Rajasthanni woman peering from her sari, Pushkar, India, November 2003.

Good things happen in India when women are in charge, Stephanie Nolen reports for the Toronto Globe & Mail.

The trouble is, that's too rarely the case.

New research has “found that teenage girls — and boys — in villages run by women come to believe that girls should stay in school longer, marry later, get jobs (that they choose themselves) and spend less time on domestic work — and the change was driven by the "role model effect," of seeing a woman exercise power, Nolen writes.

However, despite a law passed in the 1990s to reserve a third of the positions on village councils for women, in many cases men continue to buck the system by ruling from behind the scenes, according to another study.

Moreover, other forms of egregious inequality — class and caste — are still a mammoth obstacle for Indian villages.

Traditionally, virtually every Indian ethnic group has viewed women as second-class citizens. Hindu, Muslim, Christian and Sikh alike still believe a large dowry is essential to marrying off their daughters, for instance. Incidents of dowry deaths (or “bride burning” as it is sometimes called) — in which husbands or in-laws kill brides for failing to extort a large enough dowry from their families — have actually increased over the past decade, according to the Times of India.

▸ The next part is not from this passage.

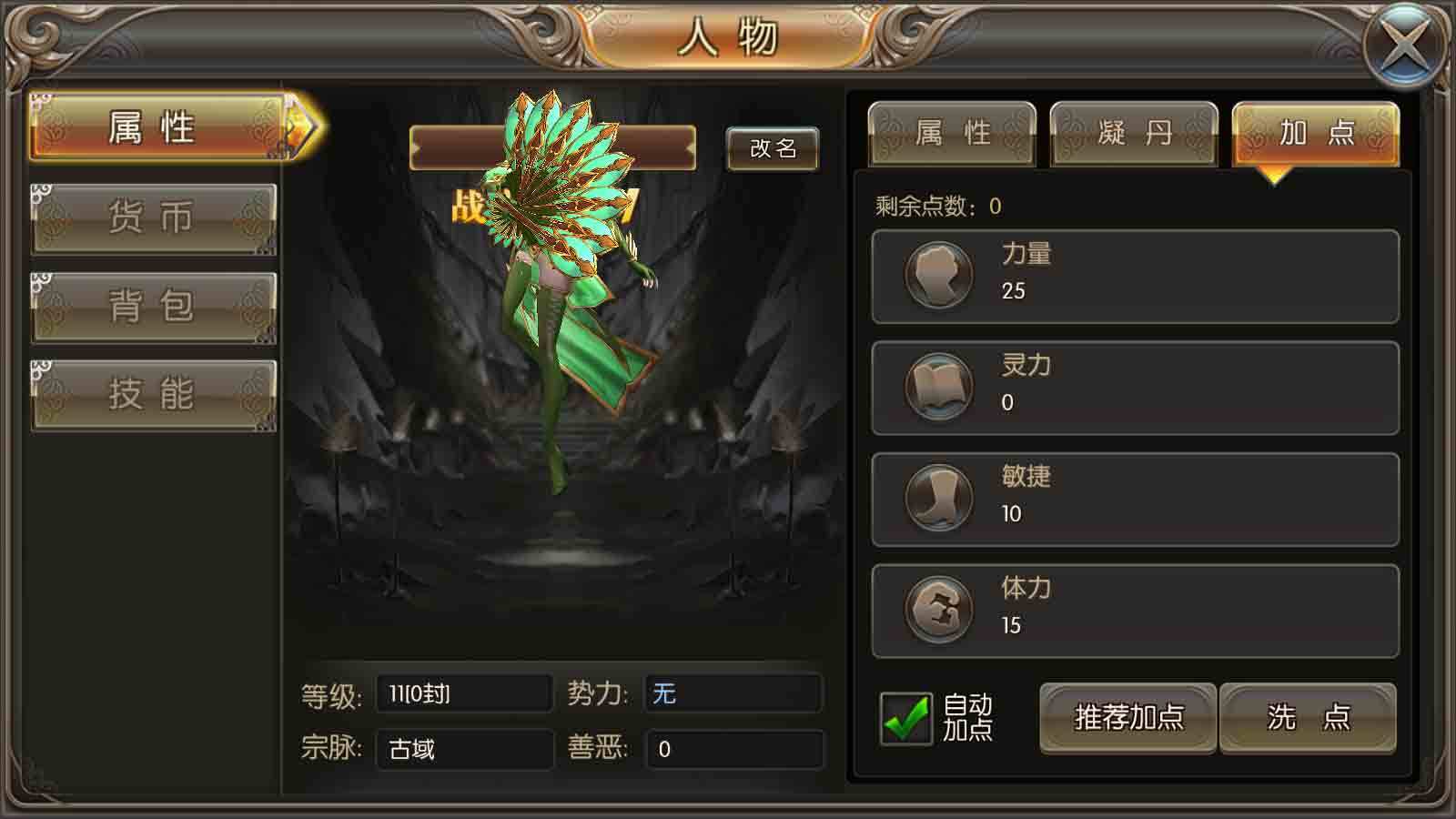Click the 力量 strength head icon
This screenshot has width=1456, height=819.
(938, 275)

At the same time, families choosing to abort daughters to avoid the expense of dowry and instead try for a financially rewarding son has resulted in a shortfall of some 6 million girls across the country.

As I wrote earlier this week in this space, programs to give poor families money to raise daughters haven't helped, because the problem isn't the culture's disdain for baby girls. The problem is disdain for women.

This new research suggests that laws that turn them into leaders may just be changing that.